Eine ordentliche Prise Spektakel gehört im Blockbuster-Geschäft einfach dazu, aber es ist offensichtlich, dass sich Regisseur Tirard stärker für die Kleinigkeiten am Rande, für die Spleens und Eigenarten der Figuren interessiert. Dazu passt auch seine Wahl des neuen Asterix-Darstellers Edouard Baer („Huhn mit Pflaumen"), der die Rolle ungewohnt ernsthaft, manchmal fast träumerisch angeht. Das ergibt nicht nur einen netten Kontrast zum herzhaften Obelix (Gérard Depardieu ist einfach die Idealbesetzung und daher auch das einzige Überbleibsel aus den ersten drei Filmen), die Beziehung zwischen den beiden bekommt auch einen zärtlich-romantischen Unterton. Weitere Glanzlichter setzt Guillaume Gallienne („Sagan") als typischer englischer Gentleman – ein Ausbund an Steifheit und Überkorrektheit, aber auch unbeirrbar loyal und stets fair. Überhaupt sind es die Ticks der Briten, die hier in erster Linie für Vergnügen sorgen. Das fängt bei der verdrehten Wortstellung und den bizarren Akzenten an, woran auch der Weltstar Catherine Deneuve („Belle de Jour", „Ekel") in einer kleinen Rolle als englische Königin sichtbar Spaß hat. Und es geht mit dem Ritual des Fünf-Uhr-Heißwasser-Trinkens (der Tee wird hier erst „erfunden"), mit Pfefferminzsoße, Rugbyspielen und strikt-absurden Benimmregeln weiter.
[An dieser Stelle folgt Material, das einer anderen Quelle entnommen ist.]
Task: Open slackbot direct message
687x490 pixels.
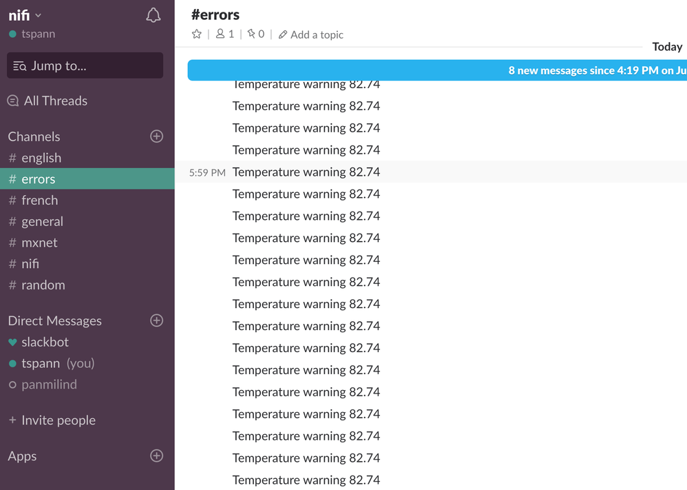Action: click(x=45, y=342)
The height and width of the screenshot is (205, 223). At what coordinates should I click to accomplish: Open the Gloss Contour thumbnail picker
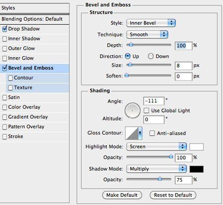click(x=132, y=134)

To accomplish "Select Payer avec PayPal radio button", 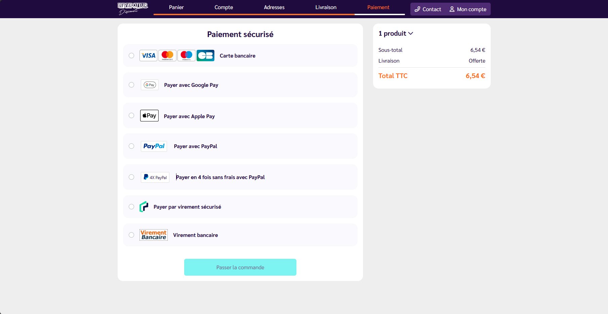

Hier ist Tirard oft sehr nah an der Comicvorlage und der Film versprüht dabei oft einen altbacken-sympathischen Charme, der an Opas Ostfriesenwitze erinnert.
Mit der betulich-nostalgischen Erzählweise, die Tirard schon in seinem vergangenen Film „Der kleine Nick" (ebenfalls nach Goscinny) an den Tag legte, geht zuweilen ein wenig Trägheit einher und gerade bei den nicht so gelungenen Nebenhandlungen um die Normannen (Dany Boon liefert als Hirnisnichvilaf eine eindimensionale Darstellung, die dem Namen seiner Figur alle Ehre macht) und den Jüngling aus Paris stellen sich zuweilen Längen ein. Auch die neu hinzugefügten popkulturellen, historischen und politischen Anspielungen, die ja bei Asterix Tradition haben, sind nicht immer gelungen. So ist ein Verweis auf „Uhrwerk Orange" doch etwas zwiespältig und auch die anderen Witze über Folter wirken deplatziert. Der indische Einwanderer Hatnix (Atmen Kelif), der ohne Papyrus unterwegs ist, dürfte ebenfalls ruhig etwas feinfühliger gezeichnet sein. So sorgt dann Fabrice Luchini („Das Schmuckstück"), der als Cäsar immerhin Alain Delon nachfolgt, für ein paar nette Spitzen: Seine Pointen, die von einem köstlichen „Star Wars"-Zitat über die Vorhersage des Hundertjährigen Kriegs bis zum Bonmot über Reisekostenabrechnungen von Politikern reichen, zünden. Der eitle Römer fühlt sich zudem auch als Medienstar von Asterix herausgefordert, eine treffende Beobachtung, denn der kleine Gallier ist unverwüstlich.
Fazit: Der „Reboot" der Asterix-Reihe ist in Maßen erfolgreich: visuell oft beeindruckend, mit liebevollen Details und vielen netten Ideen, aber auch mit Längen und einigen misslungenen Pointen.